When you work in a restaurant, experiencing growth in your skills or knowledge is often a humbling but pretty neat experience.
Imagine for a minute you are a capable chef. You’ve been at it for awhile and a couple cooks reporting to you. You’re not in charge of the restaurant, but the executive chef trusts you to work their will and keep the team performing. You’ve got techniques in your hands and recipes/formulas you trust to get the job done.
One day, one of your cooks- younger or maybe just newer- looks at a method and recipe you just handed them and says, “Hey, why do we do it this way?”
In a moment, a wave of responses flash through your mind: “That’s my method. Who does this little shit think they are? Kids these days are so fucking lazy…that’s the way we’ve always done it…”
You might feel enraged, exasperated, or at the very least annoyed… but there’s something else behind it all. We don’t wanna look at it. We can’t always afford to honor or accept it, so we spend a lot of time pushing it down or numbing it.
Doubt.Doubt and Questions.
It can seriously suck to feel Doubt when you are so used to the meritocracy of the kitchen. Doubt is the mind killer. Doubt is the little death that brings total clusterfuckery. You can’t afford the time or space to doubt.
But, in a moment, you realize “I never asked that question… I just did as I was told.” You look at the cook and finally say “That’s the way we do it here… why? Do you know another way?”
Maybe that cook suggests a method you know (from your knowledge and experience) won’t get the result you need. “We roast the squash rather than steaming because we don’t want the added moisture in the recipe.” “We coddle the eggs so they won’t be so cold the butter seizes when we add them to the batter.”
Maybe they don’t and it’s an honest question. It seems like a wasted step. It seems redundant. In all your knowledge and experience, you can’t explain why that method is so important. “It’s the way we’ve always done it…” it made sense to someone some time ago and no one’s ever been bothered to check their work.
That’s where the growth happens. You either figure out the reason, or you figure out it HAS no reason and it’s a waste. In a meritocracy, you are judged by what you accomplish and are capable of- not what you were, who you know, or how long something as been done your way.

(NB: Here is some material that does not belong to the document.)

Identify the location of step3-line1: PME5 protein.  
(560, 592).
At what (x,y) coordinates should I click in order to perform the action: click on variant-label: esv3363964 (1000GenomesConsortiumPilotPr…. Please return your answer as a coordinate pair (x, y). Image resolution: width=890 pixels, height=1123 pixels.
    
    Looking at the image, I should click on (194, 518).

By choosing Curiosity and Humility over Hubris, the answer is found. Dispassionate and clear as a failed sauce or a botched bake. It’s either “this is why’ or “this is a waste.”
Curiosity weaponizes Doubt against itself.Curiosity is powered by Humility. We can’t know everything, or everyone’s experiences.
For me, Curiosity and Humilty are crucial to leading well. If my staff are watching me and hoping to see their future in the field, I need to show them that asking questions and having doubts are good.
They need to see that even the pastry chef, with knowledge and experience, still has a lot to learn and can even learn from them. It’s been a tenet of mine for a long time that if one of my apprentices comes up with a new way to do something that renders a better product, does a job more efficiently, or both, that’s how we do itnow.My ego takes a backseat, and if it turns out there’s a problem with that new method, we all learn why.
Imagine what you will learn when you admit you don’t know everything.